Given that Sammis has been on the brink of closing for years (its four smallest units have already closed), and given that significantly less coal cleared the most recent PJM auction, it is possible that the rest of the facility failed to clear this month. If so, a retirement announcement could be coming soon. This raises serious questions not only about all that expensive equipment sitting on a platform on top of Ohio State Route 7, but for over 350 Sammis employees and the opportunity for economic redevelopment in Stratton and surrounding communities.

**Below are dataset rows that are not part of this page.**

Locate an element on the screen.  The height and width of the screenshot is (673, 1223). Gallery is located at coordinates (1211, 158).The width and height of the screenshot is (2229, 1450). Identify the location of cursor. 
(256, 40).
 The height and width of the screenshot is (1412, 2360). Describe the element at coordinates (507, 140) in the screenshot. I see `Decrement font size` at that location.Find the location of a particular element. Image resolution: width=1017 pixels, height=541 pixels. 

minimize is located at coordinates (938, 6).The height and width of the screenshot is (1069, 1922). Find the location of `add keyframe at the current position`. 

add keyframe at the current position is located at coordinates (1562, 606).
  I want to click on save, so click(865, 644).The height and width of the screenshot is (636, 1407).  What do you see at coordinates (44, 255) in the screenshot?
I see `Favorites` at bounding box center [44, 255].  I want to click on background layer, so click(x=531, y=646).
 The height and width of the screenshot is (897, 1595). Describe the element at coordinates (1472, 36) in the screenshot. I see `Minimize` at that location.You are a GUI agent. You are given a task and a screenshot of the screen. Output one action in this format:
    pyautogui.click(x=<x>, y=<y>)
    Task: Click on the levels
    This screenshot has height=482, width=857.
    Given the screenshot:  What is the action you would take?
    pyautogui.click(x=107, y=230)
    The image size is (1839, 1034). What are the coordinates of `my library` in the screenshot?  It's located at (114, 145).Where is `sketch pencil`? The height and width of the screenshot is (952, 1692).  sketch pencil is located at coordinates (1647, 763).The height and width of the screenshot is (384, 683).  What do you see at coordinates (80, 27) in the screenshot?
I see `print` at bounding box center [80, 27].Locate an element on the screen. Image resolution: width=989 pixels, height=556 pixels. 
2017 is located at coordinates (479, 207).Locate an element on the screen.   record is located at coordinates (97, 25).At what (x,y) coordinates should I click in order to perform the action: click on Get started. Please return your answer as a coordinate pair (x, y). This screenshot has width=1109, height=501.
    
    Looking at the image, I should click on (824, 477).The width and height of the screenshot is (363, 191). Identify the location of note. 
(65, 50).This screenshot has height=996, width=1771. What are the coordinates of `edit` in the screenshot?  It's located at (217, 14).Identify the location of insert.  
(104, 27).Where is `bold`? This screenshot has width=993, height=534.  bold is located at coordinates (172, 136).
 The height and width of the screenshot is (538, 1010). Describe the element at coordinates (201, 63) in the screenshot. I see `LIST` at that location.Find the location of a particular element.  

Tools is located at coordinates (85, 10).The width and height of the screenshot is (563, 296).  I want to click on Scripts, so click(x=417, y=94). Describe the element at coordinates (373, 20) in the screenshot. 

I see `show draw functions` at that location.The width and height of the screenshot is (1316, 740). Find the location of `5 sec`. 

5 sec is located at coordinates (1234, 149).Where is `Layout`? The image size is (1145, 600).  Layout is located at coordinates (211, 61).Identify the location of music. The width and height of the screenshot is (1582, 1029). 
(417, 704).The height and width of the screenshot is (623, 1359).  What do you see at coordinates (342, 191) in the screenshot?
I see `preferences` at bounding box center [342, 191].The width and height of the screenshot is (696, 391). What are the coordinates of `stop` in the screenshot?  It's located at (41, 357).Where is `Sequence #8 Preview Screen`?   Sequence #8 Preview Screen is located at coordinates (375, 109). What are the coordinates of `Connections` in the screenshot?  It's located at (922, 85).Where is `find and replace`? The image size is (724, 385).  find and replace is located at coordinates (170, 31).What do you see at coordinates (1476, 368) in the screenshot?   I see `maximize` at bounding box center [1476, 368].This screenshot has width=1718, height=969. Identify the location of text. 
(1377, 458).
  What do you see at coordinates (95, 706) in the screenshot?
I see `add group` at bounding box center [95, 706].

houses near Sammis Coal Plant
Houses in Stratton, Ohio, underneath the Sammis coal plant smokestacks. Photo by Colin Scianamblo, courtesy of Sierra Club.


These questions are not unique to Sammis. Nearly every coal plant in PJM is vulnerable to closure in the near term. Each coal plant has a dedicated, highly trained workforce; these jobs tend to be union and among the highest paying in their local communities. Each coal plant contributes to the local tax base and school districts. And each coal plant has environmental liabilities on site such as unlined coal ash ponds that, if not fully remediated, pose a long-term threat to drinking water and public safety. While replacing coal with clean energy is critical to stay on a climate-aligned 1.5-degree trajectory, each retiring coal plant throws a community into uncertainty as they grapple with these issues.

This month’s PJM auction results make abundantly clear that another round of coal plant retirements is coming. For Sammis, and coal plants like it throughout the region, we collectively have the opportunity to clean up and redevelop these sites, use them to facilitate large-scale renewable energy interconnection and/or economic development, and treat workers and communities with respect and dignity. The alternative is to watch them rust away, on derelict concrete platforms teetering above public highways and industrial plots along the Great Lakes, as the remaining economic value is siphoned off with no regard for those left behind.